Lettre vagabonde - 22 avril 2013

Écrire jusqu'à vie s'ensuive

 

Madeleine Gagnon inscrit sa vie à tous les registres de l’entendement et de la sensibilité dans son récit autobiographique. Depuis toujours concilie sens et connaissances. La force du récit tient aux trois voix porteuses, à la fois distinctes et unificatrices. Les voix de l’enfance, de l’humanisme et de la poésie témoignent d’une vie et d’une écriture qui ont germé et se sont fortifiées au même terreau.

 

Je suis rentrée dans le récit de Madeleine Gagnon comme si j’étais conviée à un rendez-vous intime chez une amie. L’écriture est accueillante et généreuse. Une complicité tacite s’est établie car la traversée de son époque renferme des traits communs avec la mienne. Des êtres et des lieux me sont familiers. Pourtant je fus vite happée par plus vaste horizon, par une vision renouvelée sous la force et la fraîcheur de son écriture. Dès le premier chapitre Le champ de carottes le ton est donné, la poésie est incrustée dans le regard, la réflexion est enrichie d’intuition, de sensibilité et d’expériences. Le monde se dilate sous sa plume. La vie et l’écriture entrent en fusion, d’où l’intensité de l’autobiographie de Madeleine Gagnon. L’auteure aborde le paradis et l’ombre de sa perte. Son attachement à « sa tribu », son amour de la nature, son goût pour la musique et la fête, son empathie indéfectible envers tous s’y imprègnent déjà. Le contenu et le contenant, s’écrivent en une prose poétique qui émeut.

 

L’enfance possède une vie qui dure aussi longtemps que nous. Madeleine Gagnon en est un fidèle témoin. La voix de l’enfance, spontanée, transparente et vulnérable donne la place à l’imagination et à l’étonnement. Le terreau est propice, l’écrivaine est née. L’auteure n’a-t-elle pas dit « Je joue à écrire et à dessiner parce qu’il me reste beaucoup d’enfance. » La fraîcheur autant que le ton ne peuvent venir que de cette spontanéité désarmante que seule l’enfance nous accorde.

 

Les œuvres de Madeleine Gagnon portent la voix de l’humanisme. Empathie et compassion font de l’écrivaine un être de l’écoute autant qu’une militante contre toute forme d’injustice. Depuis toujours révèle le fondement de cette voix. Une place de choix est réservée aux relations humaines, à l’amour, à l’amitié, à la solidarité également. On y détecte l’indulgence et l’ouverture d’esprit.
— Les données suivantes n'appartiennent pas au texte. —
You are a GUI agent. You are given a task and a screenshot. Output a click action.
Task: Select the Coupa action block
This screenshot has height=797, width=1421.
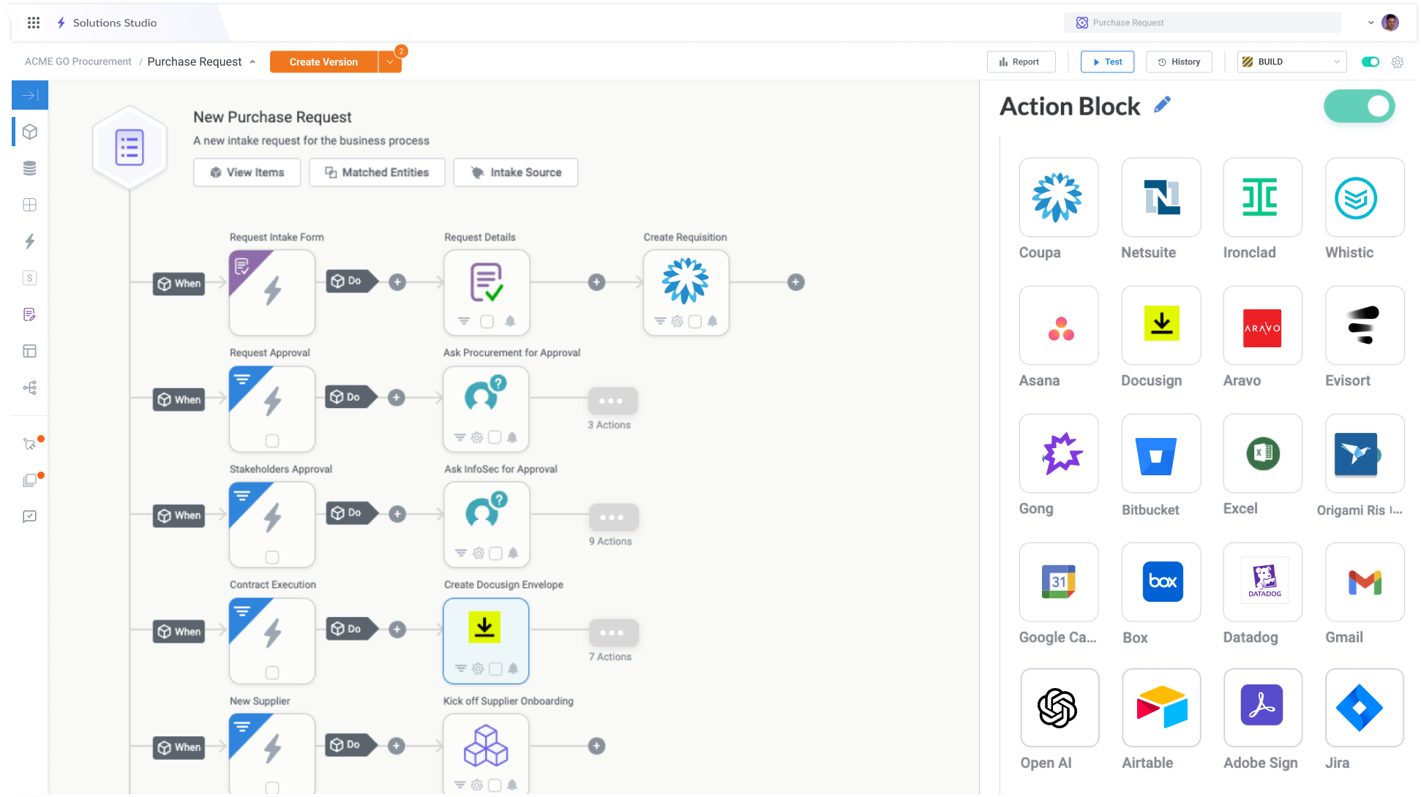click(x=1058, y=197)
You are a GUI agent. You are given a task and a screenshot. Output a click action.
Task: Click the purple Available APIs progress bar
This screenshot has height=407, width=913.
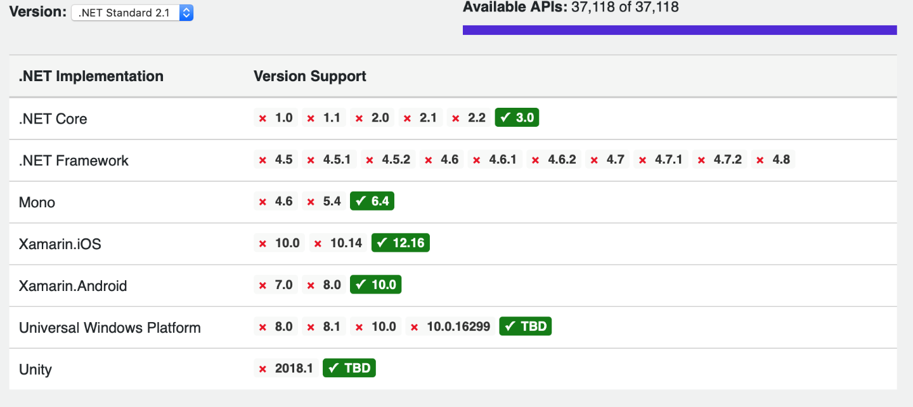pos(679,30)
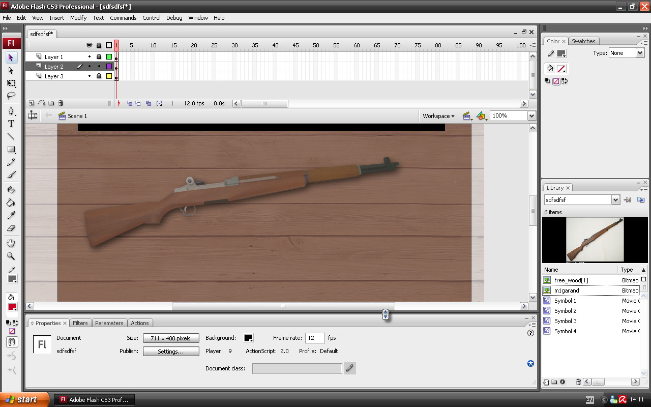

La voix de la poésie englobe les voix de l’enfance et de l’humanisme et signe le talent de Madeleine Gagnon. Son « goût de la création du monde avec l’architecture des mots seuls… », « vouloir dire où ça ne parle plus » écrit-elle dans Mémoires d’enfance. La musicalité du texte nous emporte vers tous les états d’âme. Elle écrit à fleur de poésie, là où les mots ont atteint la « sensibilité pure.» La substance du récit, c’est par la voix de la poète que nous l’assimilons.

 

« En écrivant ma vie je m’accouche de moi-même et de ma propre vie » déclare l’auteure. Est-ce l’ampleur de cette naissance qui pousse à revisiter nos rêves d’enfance? L’auteure s’accorderait avec Gaston Bachelard qui écrit que « Tous nos rêves d’enfant sont à reprendre. » Je ne suis pas sortie indemne de la lecture de Depuis toujours. L’écrivaine  ouvre des pistes, jette une lumière sur la face cachée de toute existence. « Je suis une fille du peuple qui écrit ses voyages en pays étrangers, loin sur la mappemonde ou loin au fond de moi. »

 

Une voix de toutes les tonalités comme celle de Madeleine Gagnon, imprégnée de fragments d’âme, de cœur et de tripes, ne peut que faire vibrer. Son écriture ne cesse de donner naissance à ce qui nous aide à vivre et Depuis toujours en est l’affirmation déterminante.